What they were asked to decide was whether a statement as to the parties to be searched included in an attached affidavit (but not incorporated on the face of the warrant) was sufficient for an officer to hold a reasonable belief that his search was legal.

I also note that the “reasonable belief” standard is not applied in determining the validity of the warrant (e.g., when a defense attorney seeks to exclude evidence uncovered by the search at trial). It is only applied, as in the Groody case, when parties to a search bring a lawsuit against the searching officer. In that situation, the law is that if the officer reasonably believed his actions to be legal, he should not be subjected to civil liability (and again, both majority and dissent agreed that this was the black-letter legal standard to be applied).

Incidentally, calling this a “strip search” is somewhat hyperbolic. It isn’t like the officers were breaking out the rubber gloves. The majority described the conduct of the search as follows:

Embarassing? Sure. But hardly the actions of a goose-stepping gestapo.

Well, again, THIS WAS NOT THE ISSUE BEFORE THE COURT.

Had the warrant incorporated the affidavit by reference, then even the majority would have concluded the search was proper. And the affidavit, as noted, did not single people out by name. It authorized a search of the house and “any occupants of the residence.”

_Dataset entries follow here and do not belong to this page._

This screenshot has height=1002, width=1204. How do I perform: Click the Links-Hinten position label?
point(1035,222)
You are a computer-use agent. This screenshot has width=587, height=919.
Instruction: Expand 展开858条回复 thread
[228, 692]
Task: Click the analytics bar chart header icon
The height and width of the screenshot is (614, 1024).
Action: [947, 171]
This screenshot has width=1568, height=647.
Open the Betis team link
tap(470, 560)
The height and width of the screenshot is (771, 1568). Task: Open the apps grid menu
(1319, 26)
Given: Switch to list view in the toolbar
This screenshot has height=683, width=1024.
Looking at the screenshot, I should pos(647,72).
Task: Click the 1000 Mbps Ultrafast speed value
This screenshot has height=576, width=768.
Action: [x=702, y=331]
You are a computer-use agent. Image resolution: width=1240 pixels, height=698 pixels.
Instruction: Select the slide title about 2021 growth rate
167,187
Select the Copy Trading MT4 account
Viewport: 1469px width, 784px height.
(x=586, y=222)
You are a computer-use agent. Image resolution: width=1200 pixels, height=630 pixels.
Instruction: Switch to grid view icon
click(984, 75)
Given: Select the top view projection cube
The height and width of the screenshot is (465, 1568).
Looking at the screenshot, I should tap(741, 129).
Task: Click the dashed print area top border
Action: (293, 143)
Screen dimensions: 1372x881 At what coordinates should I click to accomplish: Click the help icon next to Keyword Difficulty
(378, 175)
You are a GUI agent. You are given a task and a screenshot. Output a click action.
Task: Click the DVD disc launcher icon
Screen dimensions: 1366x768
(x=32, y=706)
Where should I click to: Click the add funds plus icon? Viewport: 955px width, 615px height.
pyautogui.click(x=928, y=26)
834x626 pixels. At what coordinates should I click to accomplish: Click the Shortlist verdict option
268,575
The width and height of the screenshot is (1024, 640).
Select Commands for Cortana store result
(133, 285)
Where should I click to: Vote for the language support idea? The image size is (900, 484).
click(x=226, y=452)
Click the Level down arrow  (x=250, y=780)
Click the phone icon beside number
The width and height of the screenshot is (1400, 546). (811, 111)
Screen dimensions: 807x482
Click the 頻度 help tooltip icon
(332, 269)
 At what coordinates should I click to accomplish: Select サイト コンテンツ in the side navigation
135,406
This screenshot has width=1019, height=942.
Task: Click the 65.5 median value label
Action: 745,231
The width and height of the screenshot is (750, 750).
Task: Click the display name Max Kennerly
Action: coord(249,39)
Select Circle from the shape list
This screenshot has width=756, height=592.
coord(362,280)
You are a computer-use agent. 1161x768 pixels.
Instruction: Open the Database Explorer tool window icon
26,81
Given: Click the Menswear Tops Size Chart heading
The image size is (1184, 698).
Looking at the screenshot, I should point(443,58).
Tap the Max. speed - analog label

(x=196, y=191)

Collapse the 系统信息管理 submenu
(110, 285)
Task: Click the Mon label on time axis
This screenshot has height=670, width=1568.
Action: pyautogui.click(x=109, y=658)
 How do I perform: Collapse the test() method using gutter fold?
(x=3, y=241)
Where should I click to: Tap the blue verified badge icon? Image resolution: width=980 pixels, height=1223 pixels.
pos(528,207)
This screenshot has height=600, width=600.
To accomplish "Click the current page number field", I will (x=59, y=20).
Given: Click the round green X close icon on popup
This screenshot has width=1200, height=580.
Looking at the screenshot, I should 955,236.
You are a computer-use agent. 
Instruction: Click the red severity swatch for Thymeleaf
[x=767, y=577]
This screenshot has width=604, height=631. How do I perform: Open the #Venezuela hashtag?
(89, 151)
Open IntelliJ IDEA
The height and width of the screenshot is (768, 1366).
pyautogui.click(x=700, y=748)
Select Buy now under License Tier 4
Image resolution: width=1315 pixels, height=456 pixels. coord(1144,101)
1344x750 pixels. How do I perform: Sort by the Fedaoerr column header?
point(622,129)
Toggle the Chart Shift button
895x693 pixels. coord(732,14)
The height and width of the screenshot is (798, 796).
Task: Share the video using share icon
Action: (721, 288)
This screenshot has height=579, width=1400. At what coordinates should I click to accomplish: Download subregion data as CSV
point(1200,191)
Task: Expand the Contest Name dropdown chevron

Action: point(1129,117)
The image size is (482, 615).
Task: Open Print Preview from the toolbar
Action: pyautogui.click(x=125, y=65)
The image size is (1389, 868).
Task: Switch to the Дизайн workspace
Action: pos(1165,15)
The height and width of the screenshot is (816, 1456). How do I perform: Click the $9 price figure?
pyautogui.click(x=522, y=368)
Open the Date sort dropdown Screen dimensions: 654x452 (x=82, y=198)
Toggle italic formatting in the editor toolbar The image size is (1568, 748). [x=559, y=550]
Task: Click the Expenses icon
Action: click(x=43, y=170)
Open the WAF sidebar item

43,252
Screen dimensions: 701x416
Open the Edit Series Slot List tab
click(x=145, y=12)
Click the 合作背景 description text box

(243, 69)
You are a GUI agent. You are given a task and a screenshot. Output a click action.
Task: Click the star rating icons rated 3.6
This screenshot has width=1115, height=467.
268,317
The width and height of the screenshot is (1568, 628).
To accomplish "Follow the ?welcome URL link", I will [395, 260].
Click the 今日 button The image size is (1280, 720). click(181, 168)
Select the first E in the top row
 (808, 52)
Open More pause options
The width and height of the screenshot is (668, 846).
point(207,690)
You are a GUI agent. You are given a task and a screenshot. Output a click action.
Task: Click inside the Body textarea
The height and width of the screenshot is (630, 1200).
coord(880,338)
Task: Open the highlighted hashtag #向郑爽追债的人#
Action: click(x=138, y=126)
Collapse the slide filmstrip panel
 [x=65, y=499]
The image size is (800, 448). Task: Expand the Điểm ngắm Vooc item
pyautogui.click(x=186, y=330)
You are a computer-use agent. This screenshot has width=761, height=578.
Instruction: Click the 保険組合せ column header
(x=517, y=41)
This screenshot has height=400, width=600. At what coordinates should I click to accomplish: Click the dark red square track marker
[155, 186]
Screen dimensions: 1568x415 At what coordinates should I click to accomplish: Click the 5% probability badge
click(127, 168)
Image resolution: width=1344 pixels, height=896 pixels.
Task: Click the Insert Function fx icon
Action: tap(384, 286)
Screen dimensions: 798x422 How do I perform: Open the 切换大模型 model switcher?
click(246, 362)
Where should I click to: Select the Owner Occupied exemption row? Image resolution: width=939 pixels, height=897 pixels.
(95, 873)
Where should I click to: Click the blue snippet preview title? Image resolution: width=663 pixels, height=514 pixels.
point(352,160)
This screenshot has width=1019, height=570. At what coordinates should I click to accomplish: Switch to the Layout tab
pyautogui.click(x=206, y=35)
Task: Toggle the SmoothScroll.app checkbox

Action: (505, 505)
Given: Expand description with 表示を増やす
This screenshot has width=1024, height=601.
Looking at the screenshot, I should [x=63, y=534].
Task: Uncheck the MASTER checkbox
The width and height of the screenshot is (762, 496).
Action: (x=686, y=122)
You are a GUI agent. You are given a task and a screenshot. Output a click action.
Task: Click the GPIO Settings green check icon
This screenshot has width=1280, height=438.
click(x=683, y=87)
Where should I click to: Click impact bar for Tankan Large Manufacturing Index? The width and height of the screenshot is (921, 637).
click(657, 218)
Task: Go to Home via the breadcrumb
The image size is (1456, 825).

“Any occupants” means just that, any occupants, regardless of age or gender. The law does not provide heightened warrant requirements for minors or for women. And even if providing such requirements would be a good policy, that was not the issue before the court.

Incidentally, it’s a good policy. As both majority and dissent note, crafting such a rule would simply allow the search target to hide his contraband on a minor or on a female on the premesis, playing the odds that they were not specifically named in the warrant. Do you like the idea of children being forced to act as drug mules?

The judge in this case signed such a warrant – he signed the affidavit attached to the warrant. Surely he was aware that “any occupants” could potentially include minors.